Try it >>
In the listing below, every entry should be duplicated exactly.

Available data >>
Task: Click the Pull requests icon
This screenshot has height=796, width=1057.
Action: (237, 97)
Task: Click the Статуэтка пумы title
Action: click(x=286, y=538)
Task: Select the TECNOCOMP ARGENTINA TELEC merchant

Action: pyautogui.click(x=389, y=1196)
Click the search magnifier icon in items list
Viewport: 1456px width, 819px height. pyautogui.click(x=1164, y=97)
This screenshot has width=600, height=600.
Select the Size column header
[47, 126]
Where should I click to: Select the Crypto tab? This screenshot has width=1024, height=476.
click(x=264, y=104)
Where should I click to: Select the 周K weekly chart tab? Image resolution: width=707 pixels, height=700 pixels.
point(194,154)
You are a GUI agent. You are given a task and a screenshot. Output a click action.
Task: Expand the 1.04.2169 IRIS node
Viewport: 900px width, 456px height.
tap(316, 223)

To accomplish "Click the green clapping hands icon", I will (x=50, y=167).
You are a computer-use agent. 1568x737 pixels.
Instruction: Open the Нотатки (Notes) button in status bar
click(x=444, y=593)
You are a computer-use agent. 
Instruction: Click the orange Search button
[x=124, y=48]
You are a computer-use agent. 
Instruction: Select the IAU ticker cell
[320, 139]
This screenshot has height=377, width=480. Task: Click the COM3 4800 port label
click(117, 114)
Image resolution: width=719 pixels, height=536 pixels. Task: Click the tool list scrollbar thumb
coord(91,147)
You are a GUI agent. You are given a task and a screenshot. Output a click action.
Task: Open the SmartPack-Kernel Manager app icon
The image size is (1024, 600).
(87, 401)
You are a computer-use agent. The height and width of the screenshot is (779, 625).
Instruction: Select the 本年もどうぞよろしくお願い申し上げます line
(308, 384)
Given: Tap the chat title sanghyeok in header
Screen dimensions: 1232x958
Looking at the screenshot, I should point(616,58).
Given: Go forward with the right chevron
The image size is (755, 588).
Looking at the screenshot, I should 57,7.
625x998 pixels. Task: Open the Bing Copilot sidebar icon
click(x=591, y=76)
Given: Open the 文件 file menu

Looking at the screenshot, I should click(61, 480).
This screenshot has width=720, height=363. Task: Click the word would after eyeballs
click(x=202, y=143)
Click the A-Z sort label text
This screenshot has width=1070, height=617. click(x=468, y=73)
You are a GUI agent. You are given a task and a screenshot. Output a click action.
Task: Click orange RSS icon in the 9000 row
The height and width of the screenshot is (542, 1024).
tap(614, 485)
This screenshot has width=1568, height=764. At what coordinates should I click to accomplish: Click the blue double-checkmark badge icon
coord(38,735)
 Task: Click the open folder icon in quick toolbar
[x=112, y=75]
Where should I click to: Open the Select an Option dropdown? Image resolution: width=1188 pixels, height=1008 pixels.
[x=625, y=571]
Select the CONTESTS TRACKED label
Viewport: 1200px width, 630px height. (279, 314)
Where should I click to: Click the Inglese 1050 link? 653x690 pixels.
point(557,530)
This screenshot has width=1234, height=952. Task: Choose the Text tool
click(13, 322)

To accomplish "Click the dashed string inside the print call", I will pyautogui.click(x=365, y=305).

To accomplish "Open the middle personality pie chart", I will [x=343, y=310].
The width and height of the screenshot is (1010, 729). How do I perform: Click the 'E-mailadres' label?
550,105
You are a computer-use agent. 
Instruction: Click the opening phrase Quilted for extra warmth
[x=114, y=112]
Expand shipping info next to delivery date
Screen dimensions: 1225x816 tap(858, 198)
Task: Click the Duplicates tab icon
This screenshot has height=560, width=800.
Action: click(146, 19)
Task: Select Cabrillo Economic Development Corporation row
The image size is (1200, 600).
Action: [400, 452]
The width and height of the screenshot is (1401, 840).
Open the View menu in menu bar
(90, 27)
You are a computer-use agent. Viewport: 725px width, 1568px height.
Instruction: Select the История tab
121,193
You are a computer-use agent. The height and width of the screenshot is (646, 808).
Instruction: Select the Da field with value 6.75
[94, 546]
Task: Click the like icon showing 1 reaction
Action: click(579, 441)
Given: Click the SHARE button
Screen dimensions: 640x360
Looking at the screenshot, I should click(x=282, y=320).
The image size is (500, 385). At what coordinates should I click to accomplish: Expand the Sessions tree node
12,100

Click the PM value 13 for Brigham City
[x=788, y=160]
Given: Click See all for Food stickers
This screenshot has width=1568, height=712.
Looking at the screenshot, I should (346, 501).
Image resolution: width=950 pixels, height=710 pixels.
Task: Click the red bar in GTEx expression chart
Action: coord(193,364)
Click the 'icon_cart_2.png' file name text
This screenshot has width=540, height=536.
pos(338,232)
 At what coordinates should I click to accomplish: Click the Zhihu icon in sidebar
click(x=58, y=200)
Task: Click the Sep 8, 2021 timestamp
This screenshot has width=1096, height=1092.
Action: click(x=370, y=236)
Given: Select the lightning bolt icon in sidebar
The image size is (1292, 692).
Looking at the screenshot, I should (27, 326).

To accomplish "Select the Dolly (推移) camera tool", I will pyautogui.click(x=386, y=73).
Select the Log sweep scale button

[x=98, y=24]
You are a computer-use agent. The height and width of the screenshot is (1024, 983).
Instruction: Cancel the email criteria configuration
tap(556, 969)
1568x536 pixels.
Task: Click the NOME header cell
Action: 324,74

Exercise output >>
Task: Click the Pull requests icon
This screenshot has height=796, width=1057.
Action: (237, 97)
Task: Click the Статуэтка пумы title
Action: click(x=286, y=538)
Task: Select the TECNOCOMP ARGENTINA TELEC merchant

Action: pyautogui.click(x=389, y=1196)
Click the search magnifier icon in items list
Viewport: 1456px width, 819px height. pyautogui.click(x=1164, y=97)
This screenshot has width=600, height=600.
Select the Size column header
[47, 126]
Where should I click to: Select the Crypto tab? This screenshot has width=1024, height=476.
click(x=264, y=104)
Where should I click to: Select the 周K weekly chart tab? Image resolution: width=707 pixels, height=700 pixels.
point(194,154)
You are a GUI agent. You are given a task and a screenshot. Output a click action.
Task: Expand the 1.04.2169 IRIS node
Viewport: 900px width, 456px height.
tap(316, 223)

To accomplish "Click the green clapping hands icon", I will (x=50, y=167).
You are a computer-use agent. 1568x737 pixels.
Instruction: Open the Нотатки (Notes) button in status bar
click(x=444, y=593)
You are a computer-use agent. 
Instruction: Click the orange Search button
[x=124, y=48]
You are a computer-use agent. 
Instruction: Select the IAU ticker cell
[320, 139]
This screenshot has height=377, width=480. Task: Click the COM3 4800 port label
click(117, 114)
Image resolution: width=719 pixels, height=536 pixels. Task: Click the tool list scrollbar thumb
coord(91,147)
You are a GUI agent. You are given a task and a screenshot. Output a click action.
Task: Open the SmartPack-Kernel Manager app icon
The image size is (1024, 600).
(87, 401)
You are a computer-use agent. The height and width of the screenshot is (779, 625).
Instruction: Select the 本年もどうぞよろしくお願い申し上げます line
(308, 384)
Given: Tap the chat title sanghyeok in header
Screen dimensions: 1232x958
Looking at the screenshot, I should point(616,58).
Given: Go forward with the right chevron
The image size is (755, 588).
Looking at the screenshot, I should 57,7.
625x998 pixels. Task: Open the Bing Copilot sidebar icon
click(x=591, y=76)
Given: Open the 文件 file menu

Looking at the screenshot, I should click(61, 480).
This screenshot has width=720, height=363. Task: Click the word would after eyeballs
click(x=202, y=143)
Click the A-Z sort label text
This screenshot has width=1070, height=617. click(x=468, y=73)
You are a GUI agent. You are given a task and a screenshot. Output a click action.
Task: Click orange RSS icon in the 9000 row
The height and width of the screenshot is (542, 1024).
tap(614, 485)
This screenshot has width=1568, height=764. At what coordinates should I click to accomplish: Click the blue double-checkmark badge icon
coord(38,735)
 Task: Click the open folder icon in quick toolbar
[x=112, y=75]
Where should I click to: Open the Select an Option dropdown? Image resolution: width=1188 pixels, height=1008 pixels.
[x=625, y=571]
Select the CONTESTS TRACKED label
Viewport: 1200px width, 630px height. (279, 314)
Where should I click to: Click the Inglese 1050 link? 653x690 pixels.
point(557,530)
This screenshot has width=1234, height=952. Task: Choose the Text tool
click(13, 322)

To accomplish "Click the dashed string inside the print call", I will pyautogui.click(x=365, y=305).

To accomplish "Open the middle personality pie chart", I will [x=343, y=310].
The width and height of the screenshot is (1010, 729). How do I perform: Click the 'E-mailadres' label?
550,105
You are a computer-use agent. 
Instruction: Click the opening phrase Quilted for extra warmth
[x=114, y=112]
Expand shipping info next to delivery date
Screen dimensions: 1225x816 tap(858, 198)
Task: Click the Duplicates tab icon
This screenshot has height=560, width=800.
Action: click(146, 19)
Task: Select Cabrillo Economic Development Corporation row
The image size is (1200, 600).
Action: [400, 452]
The width and height of the screenshot is (1401, 840).
Open the View menu in menu bar
(90, 27)
You are a computer-use agent. Viewport: 725px width, 1568px height.
Instruction: Select the История tab
121,193
You are a computer-use agent. The height and width of the screenshot is (646, 808).
Instruction: Select the Da field with value 6.75
[94, 546]
Task: Click the like icon showing 1 reaction
Action: click(579, 441)
Given: Click the SHARE button
Screen dimensions: 640x360
Looking at the screenshot, I should click(x=282, y=320).
The image size is (500, 385). At what coordinates should I click to accomplish: Expand the Sessions tree node
12,100

Click the PM value 13 for Brigham City
[x=788, y=160]
Given: Click See all for Food stickers
This screenshot has width=1568, height=712.
Looking at the screenshot, I should (346, 501).
Image resolution: width=950 pixels, height=710 pixels.
Task: Click the red bar in GTEx expression chart
Action: coord(193,364)
Click the 'icon_cart_2.png' file name text
This screenshot has width=540, height=536.
pos(338,232)
 At what coordinates should I click to accomplish: Click the Zhihu icon in sidebar
click(x=58, y=200)
Task: Click the Sep 8, 2021 timestamp
This screenshot has width=1096, height=1092.
Action: click(x=370, y=236)
Given: Select the lightning bolt icon in sidebar
The image size is (1292, 692).
Looking at the screenshot, I should (27, 326).

To accomplish "Select the Dolly (推移) camera tool", I will pyautogui.click(x=386, y=73).
Select the Log sweep scale button

[x=98, y=24]
You are a computer-use agent. The height and width of the screenshot is (1024, 983).
Instruction: Cancel the email criteria configuration
tap(556, 969)
1568x536 pixels.
Task: Click the NOME header cell
Action: 324,74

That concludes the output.